> _Exercise_: Change "button" to "control" in everything from the line containing "Click the 对应人物ID button" down to the end of the data, and reproduce those lines with nothing else altered. Omit the pictures.

> _Input data_:
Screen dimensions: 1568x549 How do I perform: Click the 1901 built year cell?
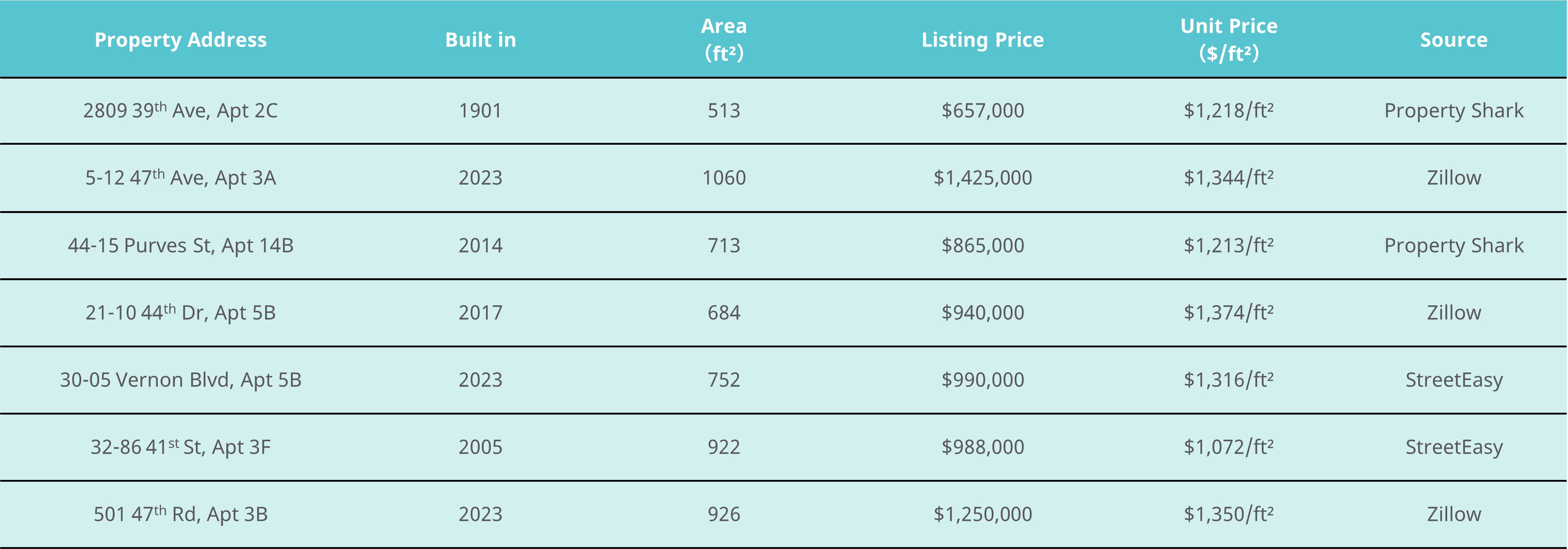click(480, 110)
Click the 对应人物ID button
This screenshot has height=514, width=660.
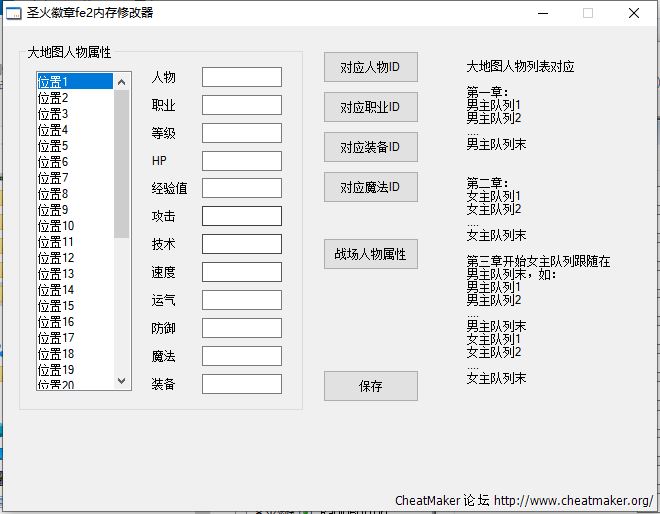pyautogui.click(x=370, y=68)
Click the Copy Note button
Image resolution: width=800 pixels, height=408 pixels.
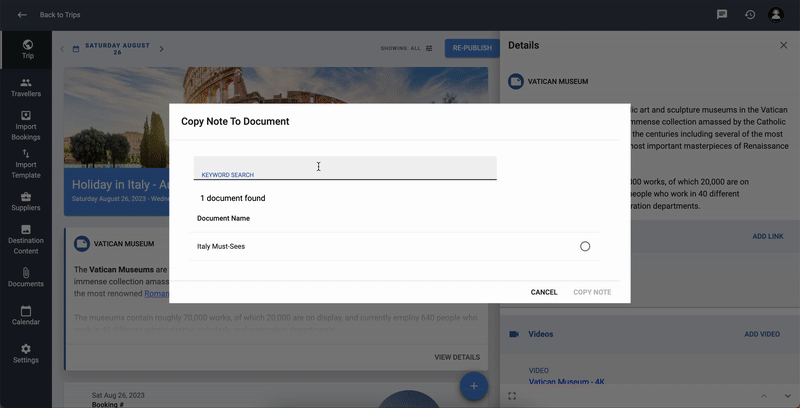pyautogui.click(x=592, y=292)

> _Right answer_:
Click the 对应人物ID control
This screenshot has height=514, width=660.
pyautogui.click(x=370, y=68)
Click the Copy Note control
Image resolution: width=800 pixels, height=408 pixels.
pyautogui.click(x=592, y=292)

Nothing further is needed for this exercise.